>>>>

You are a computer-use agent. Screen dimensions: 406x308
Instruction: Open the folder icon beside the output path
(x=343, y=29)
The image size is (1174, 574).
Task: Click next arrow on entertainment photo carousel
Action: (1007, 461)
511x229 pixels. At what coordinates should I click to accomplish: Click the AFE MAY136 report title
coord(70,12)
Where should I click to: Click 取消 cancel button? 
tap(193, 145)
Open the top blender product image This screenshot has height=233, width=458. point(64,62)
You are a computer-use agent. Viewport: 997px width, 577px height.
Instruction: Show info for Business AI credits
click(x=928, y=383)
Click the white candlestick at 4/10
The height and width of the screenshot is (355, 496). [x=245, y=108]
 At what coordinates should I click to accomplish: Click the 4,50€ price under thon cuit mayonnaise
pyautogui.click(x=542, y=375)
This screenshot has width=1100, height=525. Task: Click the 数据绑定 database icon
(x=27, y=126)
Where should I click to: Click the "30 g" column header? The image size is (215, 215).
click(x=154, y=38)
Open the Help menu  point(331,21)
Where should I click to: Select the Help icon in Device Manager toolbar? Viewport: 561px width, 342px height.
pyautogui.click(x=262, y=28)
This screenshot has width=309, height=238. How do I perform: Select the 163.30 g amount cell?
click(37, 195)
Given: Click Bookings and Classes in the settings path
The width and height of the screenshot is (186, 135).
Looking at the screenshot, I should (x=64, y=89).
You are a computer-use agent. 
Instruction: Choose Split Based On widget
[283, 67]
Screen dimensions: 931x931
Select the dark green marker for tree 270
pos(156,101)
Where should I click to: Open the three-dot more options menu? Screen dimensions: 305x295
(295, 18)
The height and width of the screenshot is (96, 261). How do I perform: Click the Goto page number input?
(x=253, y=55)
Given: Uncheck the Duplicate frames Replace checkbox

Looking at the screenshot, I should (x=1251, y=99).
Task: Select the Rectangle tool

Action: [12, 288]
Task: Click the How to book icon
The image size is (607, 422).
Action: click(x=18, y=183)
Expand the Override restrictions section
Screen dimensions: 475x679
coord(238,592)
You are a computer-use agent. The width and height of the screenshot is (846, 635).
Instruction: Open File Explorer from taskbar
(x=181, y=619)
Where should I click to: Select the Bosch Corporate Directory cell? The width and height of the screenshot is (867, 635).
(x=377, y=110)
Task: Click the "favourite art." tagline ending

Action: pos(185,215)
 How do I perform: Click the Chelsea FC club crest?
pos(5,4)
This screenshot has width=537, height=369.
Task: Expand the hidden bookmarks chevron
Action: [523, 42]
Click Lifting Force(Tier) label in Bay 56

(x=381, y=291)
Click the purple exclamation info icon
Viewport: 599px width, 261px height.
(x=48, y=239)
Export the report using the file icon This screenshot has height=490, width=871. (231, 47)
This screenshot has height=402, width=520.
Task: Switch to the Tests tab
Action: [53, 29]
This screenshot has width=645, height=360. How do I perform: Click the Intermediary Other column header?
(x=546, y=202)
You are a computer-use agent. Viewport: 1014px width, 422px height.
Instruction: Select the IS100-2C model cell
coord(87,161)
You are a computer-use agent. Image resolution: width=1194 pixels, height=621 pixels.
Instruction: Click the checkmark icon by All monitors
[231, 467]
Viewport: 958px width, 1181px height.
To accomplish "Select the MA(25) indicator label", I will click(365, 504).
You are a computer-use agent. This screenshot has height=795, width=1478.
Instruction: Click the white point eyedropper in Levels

<<<<

**Task objective:**
Every entry that appears above should be duplicated exactly.

**Task answer:**
You are a computer-use agent. Screen dimensions: 406x308
Instruction: Open the folder icon beside the output path
(x=343, y=29)
The image size is (1174, 574).
Task: Click next arrow on entertainment photo carousel
Action: (1007, 461)
511x229 pixels. At what coordinates should I click to accomplish: Click the AFE MAY136 report title
coord(70,12)
Where should I click to: Click 取消 cancel button? 
tap(193, 145)
Open the top blender product image This screenshot has height=233, width=458. point(64,62)
You are a computer-use agent. Viewport: 997px width, 577px height.
Instruction: Show info for Business AI credits
click(x=928, y=383)
Click the white candlestick at 4/10
The height and width of the screenshot is (355, 496). [x=245, y=108]
 At what coordinates should I click to accomplish: Click the 4,50€ price under thon cuit mayonnaise
pyautogui.click(x=542, y=375)
This screenshot has width=1100, height=525. Task: Click the 数据绑定 database icon
(x=27, y=126)
Where should I click to: Click the "30 g" column header? The image size is (215, 215).
click(x=154, y=38)
Open the Help menu  point(331,21)
Where should I click to: Select the Help icon in Device Manager toolbar? Viewport: 561px width, 342px height.
pyautogui.click(x=262, y=28)
This screenshot has width=309, height=238. How do I perform: Select the 163.30 g amount cell?
click(37, 195)
Given: Click Bookings and Classes in the settings path
The width and height of the screenshot is (186, 135).
Looking at the screenshot, I should (x=64, y=89).
You are a computer-use agent. 
Instruction: Choose Split Based On widget
[283, 67]
Screen dimensions: 931x931
Select the dark green marker for tree 270
pos(156,101)
Where should I click to: Open the three-dot more options menu? Screen dimensions: 305x295
(295, 18)
The height and width of the screenshot is (96, 261). How do I perform: Click the Goto page number input?
(x=253, y=55)
Given: Uncheck the Duplicate frames Replace checkbox

Looking at the screenshot, I should (x=1251, y=99).
Task: Select the Rectangle tool

Action: [12, 288]
Task: Click the How to book icon
The image size is (607, 422).
Action: click(x=18, y=183)
Expand the Override restrictions section
Screen dimensions: 475x679
coord(238,592)
You are a computer-use agent. The width and height of the screenshot is (846, 635).
Instruction: Open File Explorer from taskbar
(x=181, y=619)
Where should I click to: Select the Bosch Corporate Directory cell? The width and height of the screenshot is (867, 635).
(x=377, y=110)
Task: Click the "favourite art." tagline ending

Action: pos(185,215)
 How do I perform: Click the Chelsea FC club crest?
pos(5,4)
This screenshot has width=537, height=369.
Task: Expand the hidden bookmarks chevron
Action: [523, 42]
Click Lifting Force(Tier) label in Bay 56

(x=381, y=291)
Click the purple exclamation info icon
Viewport: 599px width, 261px height.
(x=48, y=239)
Export the report using the file icon This screenshot has height=490, width=871. (231, 47)
This screenshot has height=402, width=520.
Task: Switch to the Tests tab
Action: [53, 29]
This screenshot has width=645, height=360. How do I perform: Click the Intermediary Other column header?
(x=546, y=202)
You are a computer-use agent. Viewport: 1014px width, 422px height.
Instruction: Select the IS100-2C model cell
coord(87,161)
You are a computer-use agent. Image resolution: width=1194 pixels, height=621 pixels.
Instruction: Click the checkmark icon by All monitors
[231, 467]
Viewport: 958px width, 1181px height.
To accomplish "Select the MA(25) indicator label", I will click(365, 504).
You are a computer-use agent. This screenshot has height=795, width=1478.
Instruction: Click the white point eyedropper in Levels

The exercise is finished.